* TEKS BACAAN
_ _ _ _ _
Kamis, 02 Februari 2012

kicau-racauku

Surat Buat Penghuni Rumah
Beberapa saudara-saudara  saya yang sama-sama jauh dari rumah bertanya pada saya tentang keadaan rumah , kira-kira sebulan, dua bulan yang lalu, ah, tidak, setahun atau ah, saya tidak tahu persis kapan, saya lupa. Saya pelupa! Terhadap janji-janji yang dibuat sendiripun, Saya gampang lupa kok!
Bagaimana mau tahu, pulang saja tidak pernah. Saya tidak tahu apa motivasi mereka bertanya keadaan rumah pada saya, bukankah saya juga sama jauh dari rumah seperti mereka? Mungkin mereka terlalu kangen dan tidak tahu mau bertanya pada siapa lagi, memang diantara saudara-saudara yang lain, sayalah yang paling baru di perantauan, tapi bukankah itu lima tahun yang lalu saya berangkat dari rumah? Saya tidak tahu seperti apa keadaan rumah sekarang ini. Saya tidak bisa menjawab pertanyaan yang dilontarkan beberapa saudaraku tadi, saya tidak bisa menipu mereka dengan jawaban-jawaban abal-abal yang seakan-akan melegakan mereka. Saya tidak bisa menjawab “buruk” jika yang terjadi ternyata “baik”, saya tidak bisa menerangkan “A” jika yang terjadi sejatinya “B”. Saya tidak mau mereka mabuk kerena saya suguhi minuman “arak” kebohongan. Ya sebuah kebohongan yang dilakukan akan tetap menjadi sebuah kebohongan apapun namanya meski atas nama dan demi kebaikan atau kebahagiaan atau pemakluman-pemakluman yang lain.
_ _ _ _ _
[Daftar Data]
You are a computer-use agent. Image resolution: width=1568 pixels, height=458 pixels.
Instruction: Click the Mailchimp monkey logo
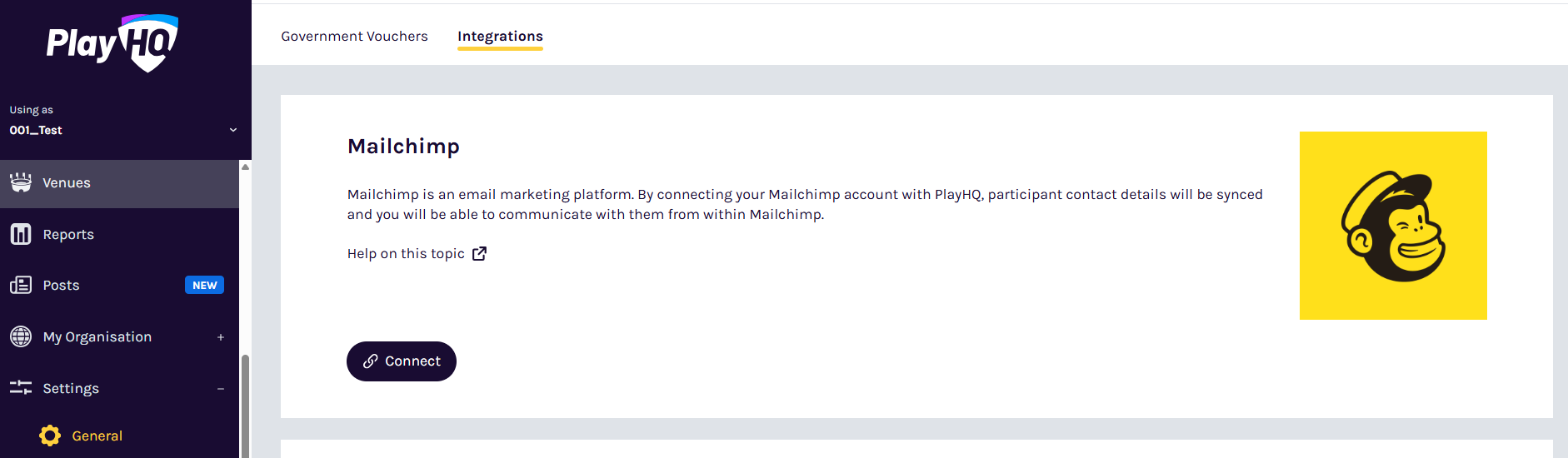pos(1393,226)
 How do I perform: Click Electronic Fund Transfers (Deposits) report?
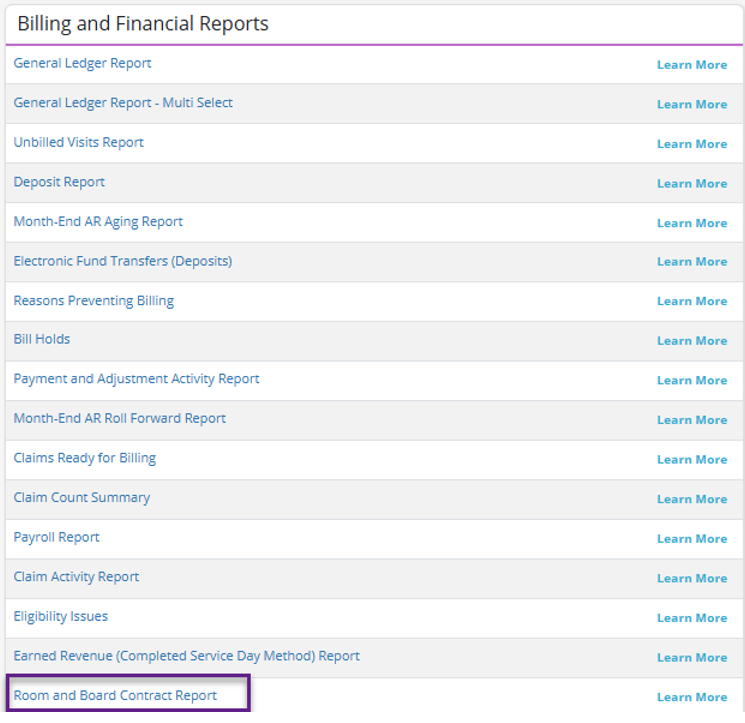click(x=122, y=261)
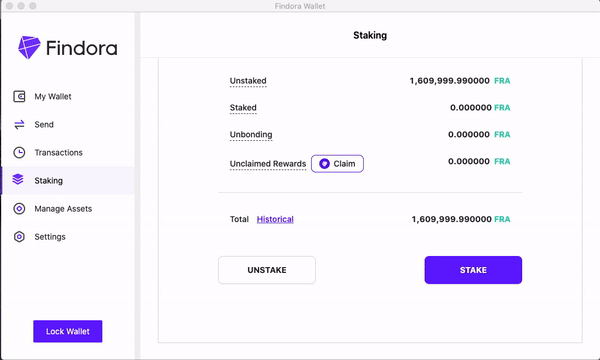Select Manage Assets in the sidebar
The image size is (600, 360).
click(63, 209)
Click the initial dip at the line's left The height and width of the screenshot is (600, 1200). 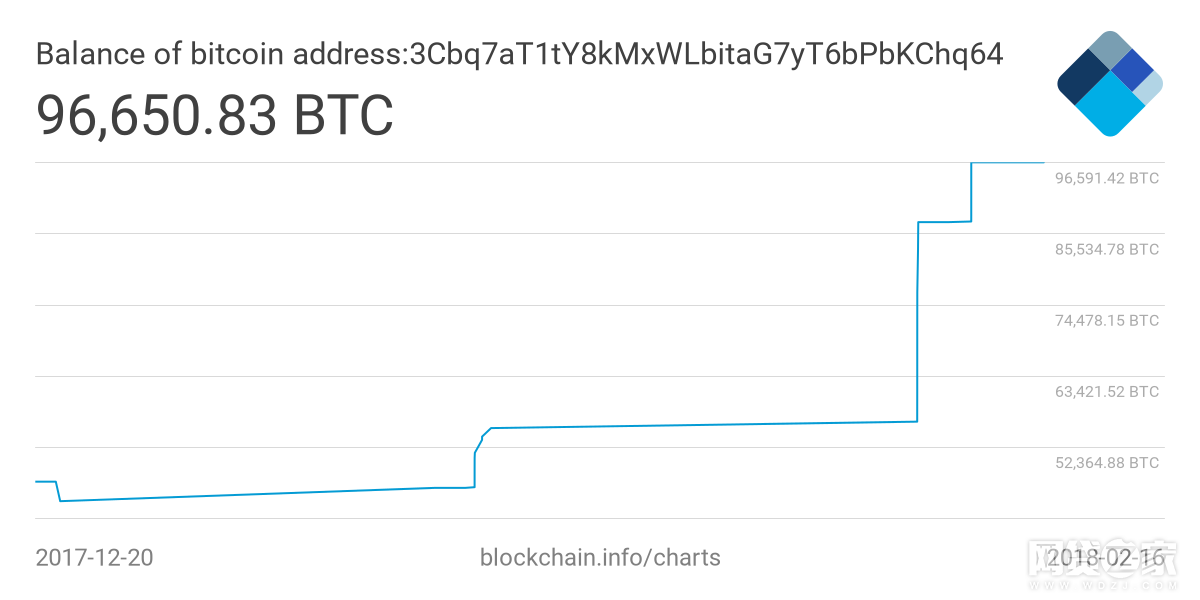point(58,492)
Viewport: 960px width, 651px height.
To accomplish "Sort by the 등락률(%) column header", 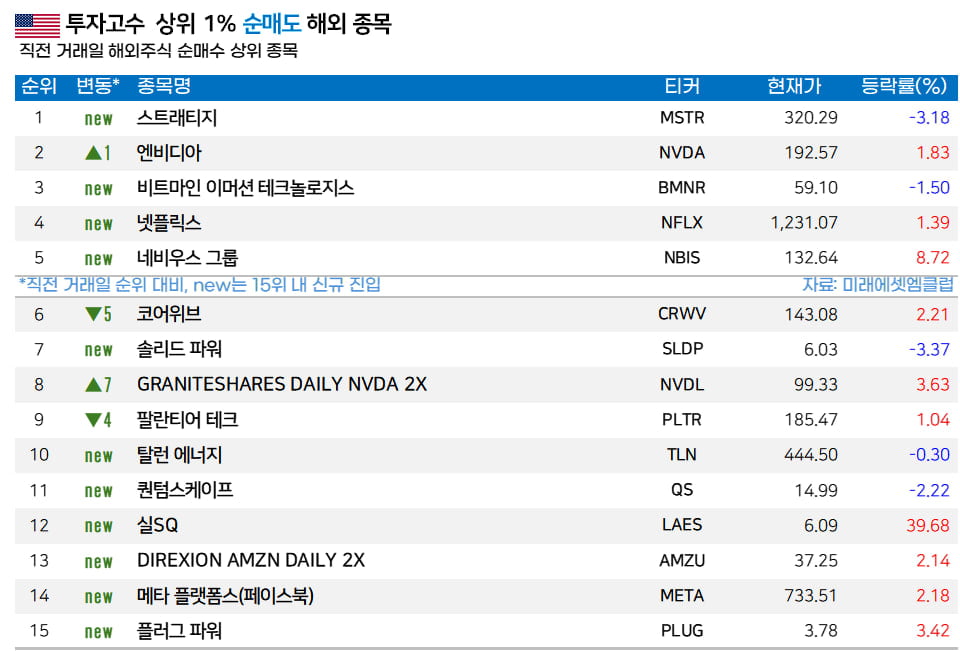I will click(x=904, y=87).
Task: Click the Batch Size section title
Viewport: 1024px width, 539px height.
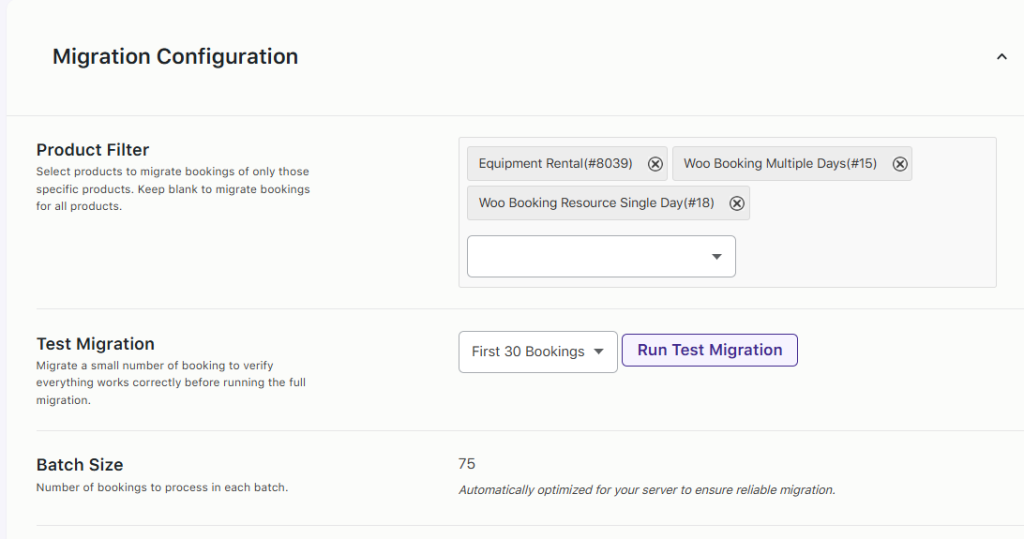Action: click(x=80, y=465)
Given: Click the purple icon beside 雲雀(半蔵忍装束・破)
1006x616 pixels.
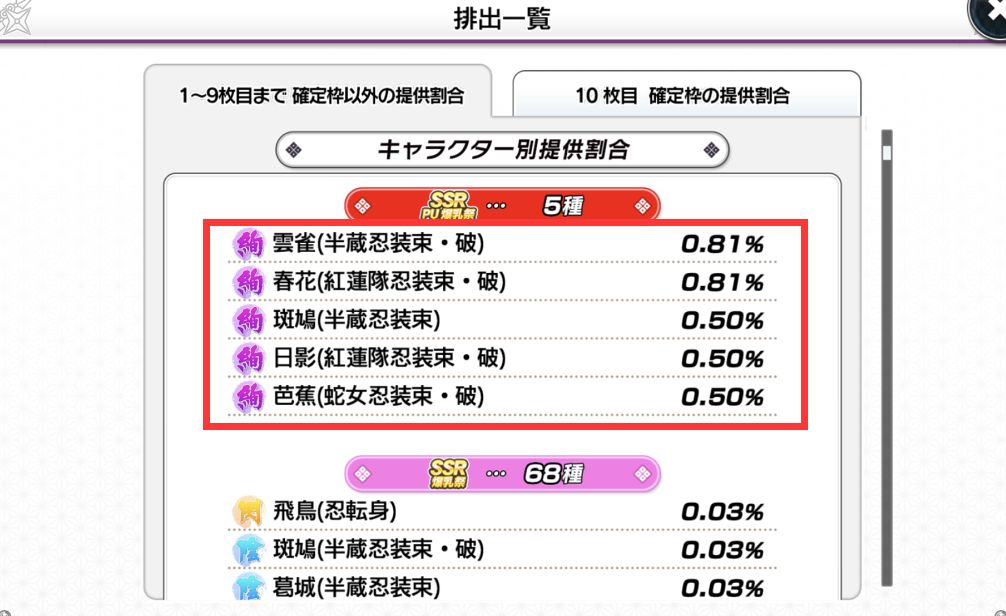Looking at the screenshot, I should (248, 244).
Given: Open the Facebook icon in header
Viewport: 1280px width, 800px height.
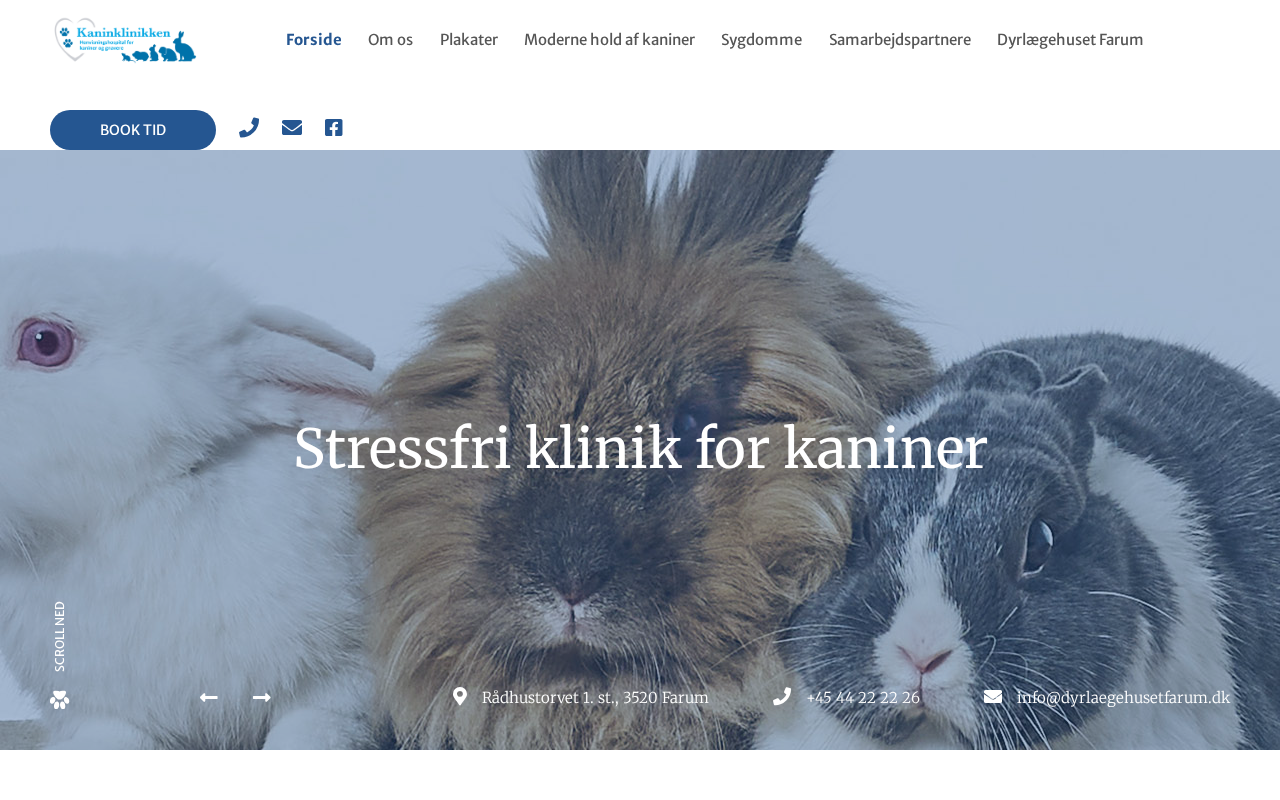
_ _ _ _ _
* TUJUAN TUGAS 1
Menurut teks bacaan tentang surat buat penghuni rumah, berapa tahun yang lalu penulis berangkat dari rumah?
* TUJUAN TUGAS 2
Tukar kata "pelupa" dengan "pemalas" saat menulis ulang teks bacaan dari "Surat Buat Penghuni" sampai "gampang lupa kok!".

* JAWABAN TERTULIS 1
Lima tahun yang lalu.

* JAWABAN TERTULIS 2
Surat Buat Penghuni Rumah
Beberapa saudara-saudara  saya yang sama-sama jauh dari rumah bertanya pada saya tentang keadaan rumah , kira-kira sebulan, dua bulan yang lalu, ah, tidak, setahun atau ah, saya tidak tahu persis kapan, saya lupa. Saya pemalas! Terhadap janji-janji yang dibuat sendiripun, Saya gampang lupa kok!